## ANFORDERUNGEN
1: Übertrage den Satz „Das Werk hatte bei der Uraufführung in Paris, damals noch mit gesprochenen Dialogen, einen schlechten Start.“ aus dem Gespräch mit Ivor Bolton ins Englische.
2: Führe das Gespräch mit Ivor Bolton im Anschluss an seine letzte Antwort weiter.

Ein Gespräch mit Ivor Bolton zum Konzert »Tiefenscharf«
Als ich Ivor Bolton 1997 zum ersten Mal im Operngraben erlebte – mit Claudio Monteverdis Krönung der Poppäa im Münchner Prinzregententheater –, gehörte er noch zu den Spezialisten für Alte Musik, die ihre Kenntnisse mit Verve auch modernen Orchestern zu vermitteln verstanden. Damals war der Mann aus der Nähe von Manchester 39 Jahre alt und hatte eine typisch englische Dirigentenkarriere hinter sich: Studium am Clare College im Cambridge und am Londoner Royal College of Music, Korrepetitor am Nationalen Opernstudio und beim Opernfestival in Glyndebourne, dann zwei Jahre lang Chefdirigent beim Scottish Chamber Orchestra. Bolton schien ein Tausendsassa auf allen Podien, wo man erfahrene Barockdirigenten brauchte. Aber spätestens mit seiner Wahl zum Leiter des Mozarteumorchesters in Salzburg (2004-2016) wurde klar, dass er sich stilistisch nicht festlegen lassen wollte. Neben Mozart und Haydn rückte auch Bruckner ins Zentrum, in der Oper bewies Bolton als Musikchef am Teatro Real in Madrid (seit 2015) ein breites Spektrum – vor allem hat er sich immer wieder dem Musiktheater von Benjamin Britten gewidmet. Am 19. September leitete er in Madrid die Spielzeiteröffnung mit Luigi Cherubinis Oper Médée und hatte während der Endproben Zeit für ein Gespräch über das Programm »Tiefenscharf« mit dem Gürzenich-Orchester.
Ist es Ihr erster Auftritt mit dem Gürzenich-Orchester?
Oh nein, in den 1990er Jahren gab es mehrere gemeinsame Konzerte, mit sehr unterschiedlichen Programmen von Beethoven und Mozart bis hin zu Olivier Messiaen. Dann haben wir ein bisschen den Kontakt verloren, vielleicht, weil ich mich verstärkt dem Mozarteumorchester in Salzburg gewidmet habe und damit ziemlich »busy« war.
Seit acht Jahren sind Sie Chefdirigent am Teatro Real in Madrid, am 19. September steht die Premiere von Luigi Cherubinis »Médée« ins Haus – ein Stück, das man vielleicht vergessen hätte, wenn es Maria Callas nicht gesungen hätte.
Das Werk hatte bei der Uraufführung in Paris, damals noch mit gesprochenen Dialogen, einen schlechten Start. Aber im 19. Jahrhundert war es gerade in Deutschland beliebt, Richard Wagner hat es sehr bewundert. Im Grunde liegt Médée auf der Linie von Rameau über Gluck bis hin zu Berlioz – ein packendes Stück, für das man mit dem Orchester auch hart arbeiten muss.

## BEREITGESTELLTE DATEN
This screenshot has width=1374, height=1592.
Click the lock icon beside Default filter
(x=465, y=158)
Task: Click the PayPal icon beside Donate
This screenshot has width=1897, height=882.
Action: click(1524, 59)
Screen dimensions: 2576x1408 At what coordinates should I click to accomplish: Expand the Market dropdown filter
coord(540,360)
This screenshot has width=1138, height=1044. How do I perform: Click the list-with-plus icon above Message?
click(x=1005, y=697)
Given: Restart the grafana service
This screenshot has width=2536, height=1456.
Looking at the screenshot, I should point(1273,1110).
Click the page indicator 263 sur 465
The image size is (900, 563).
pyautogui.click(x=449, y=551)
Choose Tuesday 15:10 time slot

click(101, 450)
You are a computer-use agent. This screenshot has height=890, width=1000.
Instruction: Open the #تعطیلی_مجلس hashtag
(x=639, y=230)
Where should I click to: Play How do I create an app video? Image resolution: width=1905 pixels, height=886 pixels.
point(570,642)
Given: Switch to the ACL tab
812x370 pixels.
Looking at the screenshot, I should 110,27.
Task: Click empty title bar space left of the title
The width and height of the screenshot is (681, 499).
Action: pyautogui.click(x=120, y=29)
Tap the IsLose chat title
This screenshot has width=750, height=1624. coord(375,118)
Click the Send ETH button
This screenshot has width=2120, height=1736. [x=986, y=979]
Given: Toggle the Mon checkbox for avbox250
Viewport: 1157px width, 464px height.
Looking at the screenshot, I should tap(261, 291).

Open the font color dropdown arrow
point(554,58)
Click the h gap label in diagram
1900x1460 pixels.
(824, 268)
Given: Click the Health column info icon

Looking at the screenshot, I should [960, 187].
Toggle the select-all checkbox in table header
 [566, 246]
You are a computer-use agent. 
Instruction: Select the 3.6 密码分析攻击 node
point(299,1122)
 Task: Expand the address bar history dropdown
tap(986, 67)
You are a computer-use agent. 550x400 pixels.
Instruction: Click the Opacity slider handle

## ANTWORTEN FOLGEN
1: At its premiere in Paris, which at that time still had spoken dialogue, the work got off to a bad start.

2:
Musik und Kommerz
Die Premiere der »Médée« war 1797 – zeitlich zwischen der Sinfonie Nr. 95 von Haydn und der Sechsten Sinfonie von Beethoven, die Sie mit dem Gürzenich-Orchester aufführen.
Das war in der Tat eine spannende Zeit! Dabei gehört Haydns Sinfonie c-Moll gar nicht zu den berühmtesten Londoner Sinfonien – was man auch daran sieht, dass sie keinen populären Beinamen trägt wie »The Miracle« oder »Die Uhr«. Die Nr. 95 ist seine einzige späte Sinfonie in einer Moll-Tonart, und sie hat beim ersten Hören auch eine Menge Parallelen zu den früheren »Sturm und Drang«-Sinfonien.
Sie klingt fast ein bisschen altmodisch …
Der erste Satz vielleicht, aber der langsame Satz ist schon sehr dramatisch und großartig gebaut: das hat alles eine unglaubliche Logik und Folgerichtigkeit, wie überhaupt beim späten Haydn. Ich habe das Stück dem Orchester vorgeschlagen, und wir haben dann, ausgehend von c-Moll, ein Programm zusammengestellt, das ein bisschen die dunkle Seite und gedeckten Emotionen von Musik betont.
Haben Sie eine Erklärung dafür, warum Haydn und Mozart so wenige Sinfonien in Moll geschrieben haben?
Tatsächlich hat Haydn in den 1760er und 1770er Jahren einige Moll-Sinfonien komponiert. Aber vielleicht wollte der Konzertmanager Johann Peter Salomon, der Haydn nach London engagiert hat, eher optimistische Musik, um den Markt zu erobern. Aber das ist nur eine Vermutung.
Hatten die Moll-Tonarten mit den Orchestern der Zeit vielleicht einen anderen, spannungsvolleren Charakter als heute?
Wenn Sie genau intonieren und mit weniger Vibrato spielen, muss man genau überlegen, wie man die Instrumente stimmt, wie groß etwa die Terzen sind – das hat schon einen Effekt auf den Charakter. Dann kommt hinzu, dass das Publikum im 18. Jahrhundert vielleicht die Musik der vergangenen fünfzig Jahre kannte, aber nicht dieses riesige Repertoire vom Barock bis zur Moderne, das heute in Konzerten gespielt wird. Zwar hat schon Mozart Werke von Händel neu arrangiert, aber erst im 19. Jahrhundert haben Komponisten wie Mendelssohn begonnen, Bach und andere »historische Musik« im größeren Stil wiederzuentdecken. Heute erwartet man von den Orchestern, dass sie Musik von Bach bis zur Gegenwart spielen können, manchmal im selben Konzert.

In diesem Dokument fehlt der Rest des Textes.